Tally the lines below containing "value" and report only the total.

**Stored data**
*** Block opens ***

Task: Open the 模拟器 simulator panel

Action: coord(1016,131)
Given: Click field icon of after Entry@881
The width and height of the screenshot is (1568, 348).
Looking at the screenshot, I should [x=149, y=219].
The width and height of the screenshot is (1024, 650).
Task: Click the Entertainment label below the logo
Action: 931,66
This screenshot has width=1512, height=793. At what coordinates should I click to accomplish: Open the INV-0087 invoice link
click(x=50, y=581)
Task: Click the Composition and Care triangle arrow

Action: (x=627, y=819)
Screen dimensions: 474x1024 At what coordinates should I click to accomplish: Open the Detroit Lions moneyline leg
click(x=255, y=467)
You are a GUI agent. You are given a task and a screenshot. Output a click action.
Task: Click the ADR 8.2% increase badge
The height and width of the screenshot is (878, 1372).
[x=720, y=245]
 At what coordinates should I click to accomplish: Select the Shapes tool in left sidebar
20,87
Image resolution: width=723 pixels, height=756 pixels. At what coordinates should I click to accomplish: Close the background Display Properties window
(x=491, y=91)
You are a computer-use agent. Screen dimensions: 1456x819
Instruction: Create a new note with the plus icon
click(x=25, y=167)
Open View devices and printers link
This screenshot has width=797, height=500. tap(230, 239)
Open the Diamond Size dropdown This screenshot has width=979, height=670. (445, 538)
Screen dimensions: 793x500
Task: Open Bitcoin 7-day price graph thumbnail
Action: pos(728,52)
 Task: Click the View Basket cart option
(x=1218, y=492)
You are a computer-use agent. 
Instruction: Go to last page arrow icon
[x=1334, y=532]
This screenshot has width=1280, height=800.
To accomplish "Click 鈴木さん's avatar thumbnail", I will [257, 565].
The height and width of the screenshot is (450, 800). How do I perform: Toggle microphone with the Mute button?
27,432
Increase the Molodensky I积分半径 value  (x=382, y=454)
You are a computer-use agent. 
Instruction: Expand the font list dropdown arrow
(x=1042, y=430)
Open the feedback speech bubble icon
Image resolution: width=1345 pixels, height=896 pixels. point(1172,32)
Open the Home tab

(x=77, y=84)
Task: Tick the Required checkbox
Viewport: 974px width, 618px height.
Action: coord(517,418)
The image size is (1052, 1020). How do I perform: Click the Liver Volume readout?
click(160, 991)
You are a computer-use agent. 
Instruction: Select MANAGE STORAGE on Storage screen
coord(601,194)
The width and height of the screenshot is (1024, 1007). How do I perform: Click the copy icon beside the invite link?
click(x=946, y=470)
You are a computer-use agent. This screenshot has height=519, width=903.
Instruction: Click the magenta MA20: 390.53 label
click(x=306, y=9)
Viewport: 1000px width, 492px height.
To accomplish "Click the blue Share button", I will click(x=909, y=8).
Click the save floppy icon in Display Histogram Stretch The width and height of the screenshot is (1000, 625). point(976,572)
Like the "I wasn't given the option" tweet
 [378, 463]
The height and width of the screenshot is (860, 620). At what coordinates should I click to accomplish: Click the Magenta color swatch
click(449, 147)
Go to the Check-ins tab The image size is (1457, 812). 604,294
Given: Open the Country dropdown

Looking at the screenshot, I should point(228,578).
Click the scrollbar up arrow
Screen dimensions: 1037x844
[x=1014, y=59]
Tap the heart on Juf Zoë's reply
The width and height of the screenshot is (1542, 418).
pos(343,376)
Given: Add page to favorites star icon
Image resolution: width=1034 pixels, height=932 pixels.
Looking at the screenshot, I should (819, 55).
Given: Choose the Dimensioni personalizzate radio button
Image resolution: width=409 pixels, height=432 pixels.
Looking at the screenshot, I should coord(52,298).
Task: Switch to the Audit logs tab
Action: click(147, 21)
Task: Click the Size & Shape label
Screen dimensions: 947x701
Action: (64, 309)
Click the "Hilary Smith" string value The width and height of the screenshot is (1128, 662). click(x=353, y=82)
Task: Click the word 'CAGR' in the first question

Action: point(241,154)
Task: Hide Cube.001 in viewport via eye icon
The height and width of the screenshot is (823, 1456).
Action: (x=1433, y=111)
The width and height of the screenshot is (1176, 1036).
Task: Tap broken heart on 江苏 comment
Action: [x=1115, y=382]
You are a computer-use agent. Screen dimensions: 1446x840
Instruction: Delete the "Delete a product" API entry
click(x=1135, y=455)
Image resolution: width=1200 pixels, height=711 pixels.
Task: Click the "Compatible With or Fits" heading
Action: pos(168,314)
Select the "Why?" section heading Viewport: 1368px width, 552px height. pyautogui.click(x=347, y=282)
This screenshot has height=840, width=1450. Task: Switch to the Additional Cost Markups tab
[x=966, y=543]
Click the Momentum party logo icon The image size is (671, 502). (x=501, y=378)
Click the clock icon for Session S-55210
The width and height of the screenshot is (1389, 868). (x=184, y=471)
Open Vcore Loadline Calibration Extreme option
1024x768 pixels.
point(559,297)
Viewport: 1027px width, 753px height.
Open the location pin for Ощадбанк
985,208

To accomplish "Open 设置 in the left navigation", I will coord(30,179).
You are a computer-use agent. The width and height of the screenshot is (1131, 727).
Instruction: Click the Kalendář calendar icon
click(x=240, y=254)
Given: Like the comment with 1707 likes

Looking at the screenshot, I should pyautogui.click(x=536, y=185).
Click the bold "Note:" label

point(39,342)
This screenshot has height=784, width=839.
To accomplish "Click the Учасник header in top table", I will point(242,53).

*** Block closes ***

**Your response**
2